## Task inputs

Content starts

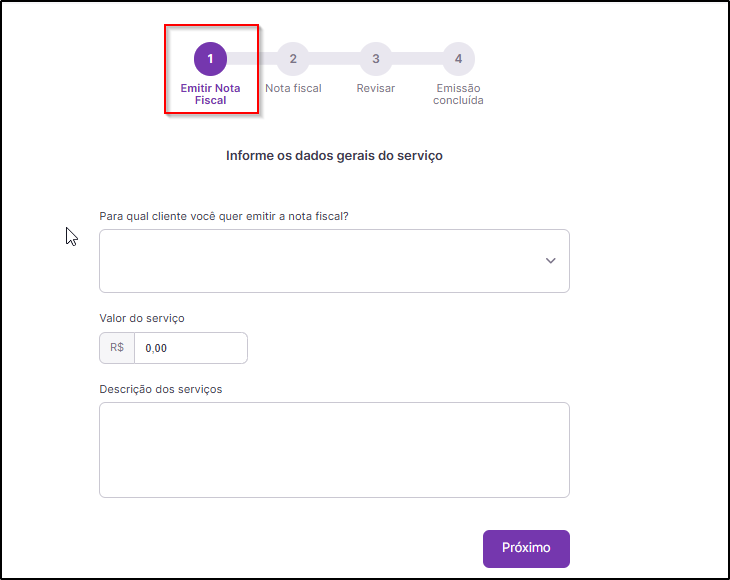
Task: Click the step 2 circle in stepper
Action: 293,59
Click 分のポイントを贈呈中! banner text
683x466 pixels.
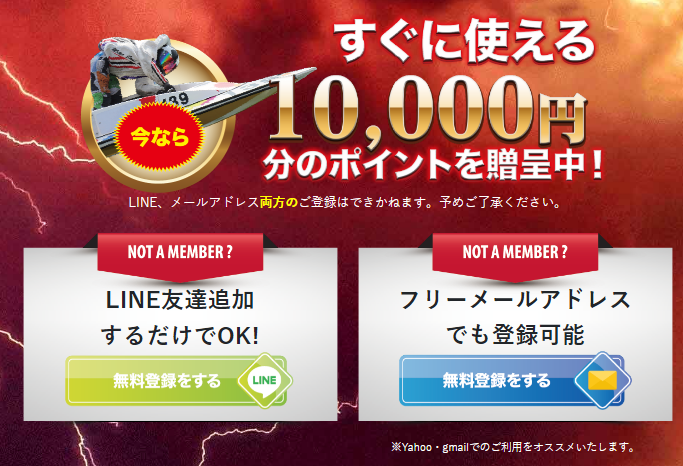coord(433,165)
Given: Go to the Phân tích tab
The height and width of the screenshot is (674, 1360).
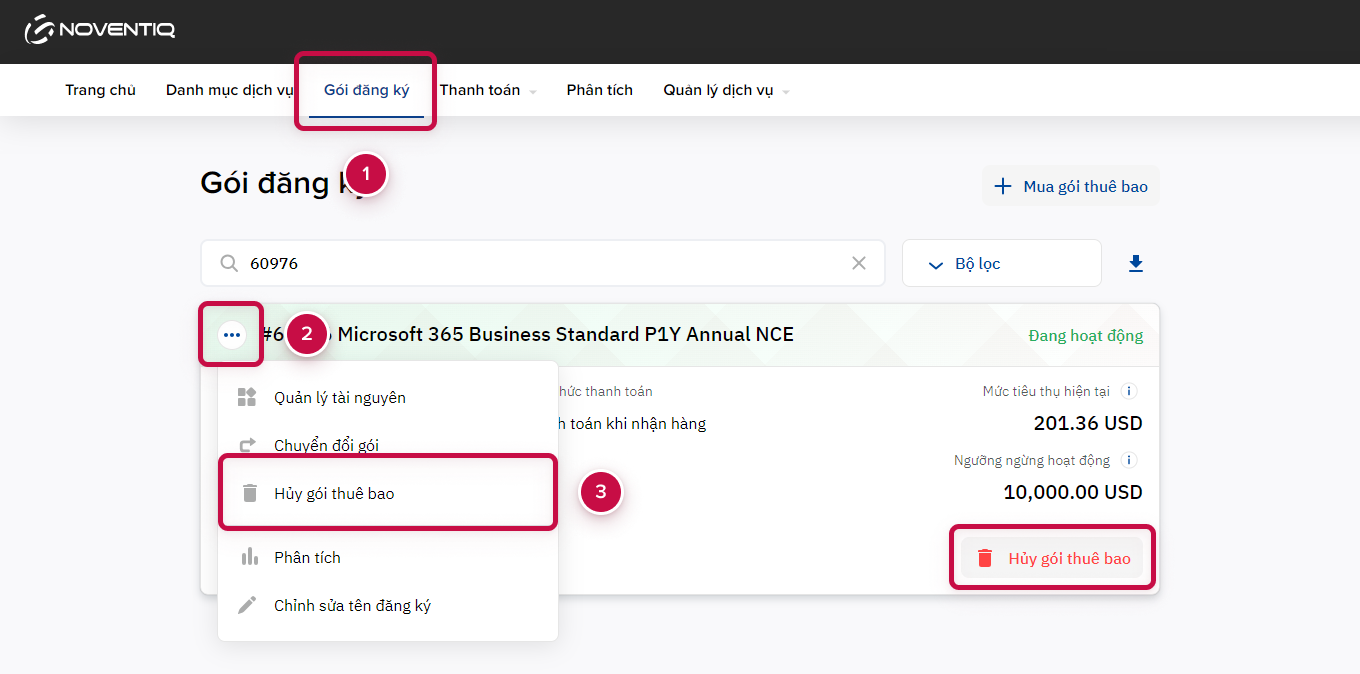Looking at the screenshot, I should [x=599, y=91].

Content ends

## Directions
With the pictures left out, output the lines from the one containing "Click 分のポイントを贈呈中! banner text" through the last line of the records above, exactly as they are.

## Your solution
Click 分のポイントを贈呈中! banner text
683x466 pixels.
coord(433,165)
Given: Go to the Phân tích tab
The height and width of the screenshot is (674, 1360).
Looking at the screenshot, I should [x=599, y=91].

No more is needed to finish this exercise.